In deutscher Übersetzung legte er im Jahr 2006 mit „Was fragen uns die großen Philosophen“ eine letzte Sammlung von Vorlesungen vor, die einen gewaltigen Denkparcours beschreiben. Kolakowski begann seine Aufzählung mit Sokrates, um über Platon, Aristoteles, René Descartes, Thomas Hobbes, Søren Kierkegaard, Eduard Husserl und Martin Heidegger zur heutigen Zeit zu gelangen. Sein Blick galt aber immer auch weniger populären Denkern wie Epiktet aus Hierapolis, Sextus Empiricus, Blaise Pascal oder David Hume. Mit Karl Jaspers enden Kolakowskis Porträts in dieser Sammlung. In der ihm eigenen Bescheidenheit betonte er in einer kurzen Einleitung, dass es sich bei seinen kleinen Vorlesungen über die Denkwelten verschiedener Philosophen weder um geronnene Einführungen, noch gar um abschließende Zusammenfassungen handelt: „Studenten, die auf der Grundlage dieser kleinen Abhandlungen eine Prüfung ablegen möchten, werden sich enttäuscht sehen: die Prüfung werden sie nicht bestehen.“ Selbstredend kann hier von einer Untertreibung gesprochen werden, die Kolakowski freilich nicht aus Eitelkeit, sondern aus Einsicht in die Komplexität des Denkens vorgenommen hatte.
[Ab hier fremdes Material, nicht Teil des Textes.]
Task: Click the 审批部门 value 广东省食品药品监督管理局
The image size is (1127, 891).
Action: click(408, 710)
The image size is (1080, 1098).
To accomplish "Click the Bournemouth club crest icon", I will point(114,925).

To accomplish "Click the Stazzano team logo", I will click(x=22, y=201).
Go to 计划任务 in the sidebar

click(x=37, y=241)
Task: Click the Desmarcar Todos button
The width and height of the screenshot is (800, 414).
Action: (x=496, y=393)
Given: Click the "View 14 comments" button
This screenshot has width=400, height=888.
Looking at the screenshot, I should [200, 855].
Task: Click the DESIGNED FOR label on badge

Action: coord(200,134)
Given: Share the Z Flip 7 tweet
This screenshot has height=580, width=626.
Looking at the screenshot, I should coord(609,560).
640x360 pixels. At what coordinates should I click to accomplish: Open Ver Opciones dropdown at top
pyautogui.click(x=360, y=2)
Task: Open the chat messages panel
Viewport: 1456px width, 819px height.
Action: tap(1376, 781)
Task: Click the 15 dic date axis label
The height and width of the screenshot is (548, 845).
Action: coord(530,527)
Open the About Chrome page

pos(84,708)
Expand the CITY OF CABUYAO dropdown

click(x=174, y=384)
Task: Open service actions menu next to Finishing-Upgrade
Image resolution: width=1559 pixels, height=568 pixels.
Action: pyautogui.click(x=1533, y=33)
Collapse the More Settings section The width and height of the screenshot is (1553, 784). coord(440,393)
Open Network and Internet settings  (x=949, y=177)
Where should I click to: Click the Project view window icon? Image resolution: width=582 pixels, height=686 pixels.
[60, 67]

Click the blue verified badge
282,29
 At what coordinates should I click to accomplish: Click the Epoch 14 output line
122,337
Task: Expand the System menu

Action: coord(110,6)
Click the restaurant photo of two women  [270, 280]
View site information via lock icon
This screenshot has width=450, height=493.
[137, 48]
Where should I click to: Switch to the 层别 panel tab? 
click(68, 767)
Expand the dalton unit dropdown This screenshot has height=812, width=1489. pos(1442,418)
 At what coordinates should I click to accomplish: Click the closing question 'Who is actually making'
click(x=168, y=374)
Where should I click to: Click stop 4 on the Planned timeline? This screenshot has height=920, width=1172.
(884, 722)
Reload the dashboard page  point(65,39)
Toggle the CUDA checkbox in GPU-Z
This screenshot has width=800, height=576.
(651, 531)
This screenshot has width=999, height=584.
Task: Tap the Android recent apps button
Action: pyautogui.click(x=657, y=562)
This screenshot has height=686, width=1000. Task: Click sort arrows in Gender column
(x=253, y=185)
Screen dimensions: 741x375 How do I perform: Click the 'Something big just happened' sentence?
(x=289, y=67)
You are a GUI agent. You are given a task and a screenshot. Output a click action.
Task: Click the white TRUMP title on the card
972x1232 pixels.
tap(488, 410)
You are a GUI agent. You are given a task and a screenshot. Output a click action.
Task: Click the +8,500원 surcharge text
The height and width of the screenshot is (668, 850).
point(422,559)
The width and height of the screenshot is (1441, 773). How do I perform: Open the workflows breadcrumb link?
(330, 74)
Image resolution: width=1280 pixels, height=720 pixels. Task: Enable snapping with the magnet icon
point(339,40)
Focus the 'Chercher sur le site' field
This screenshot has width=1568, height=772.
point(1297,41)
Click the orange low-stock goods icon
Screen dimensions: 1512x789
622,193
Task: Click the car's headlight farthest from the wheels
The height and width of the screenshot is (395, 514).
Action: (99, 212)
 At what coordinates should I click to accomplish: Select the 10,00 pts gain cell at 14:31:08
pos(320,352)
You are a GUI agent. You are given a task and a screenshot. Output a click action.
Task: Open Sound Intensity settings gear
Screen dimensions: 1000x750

Kolakowski ist als philosophisch-theologischer Denker immer auch der „real existierenden Wirklichkeit“ verbunden gewesen. Neben seinen akademischen Studien hat er sich immer dann in gesellschaftspolitische Diskussionen eingemischt, wenn er existentielle Angelegenheiten angegriffen sah. Sein Einsatz für protestierende Studenten und gegen einen primitiven Antisemitismus im nachstalinistischen Polen ist hier ebenso anzuführen, wie seine Wortmeldungen zum deutsch-polnischen Verhältnis. Als Europa und die Welt noch in Ost und West geteilt waren, mahnte Kolakowski unbeirrbar mit leiser, aber entschlossener Stimme die gemeinsamen europäischen Wurzeln und Traditionen für eine vereinte Gegenwart im Denken an. Dass die erhoffte Zukunft in Frieden und Freiheit noch zu seinen Lebzeiten eingetroffen ist, hatte auch er nicht zu träumen vermocht. Mit Fug und Recht bleibt Kolakowskis Lebenswerk in der europäischen Erinnerung als das Werk eines gesamteuropäischen Wegbereiters im Gedächtnis.

Am 17. Juli 2009 ist Leszek Kolakowski im Alter von 81 Jahren in Oxford verstorben.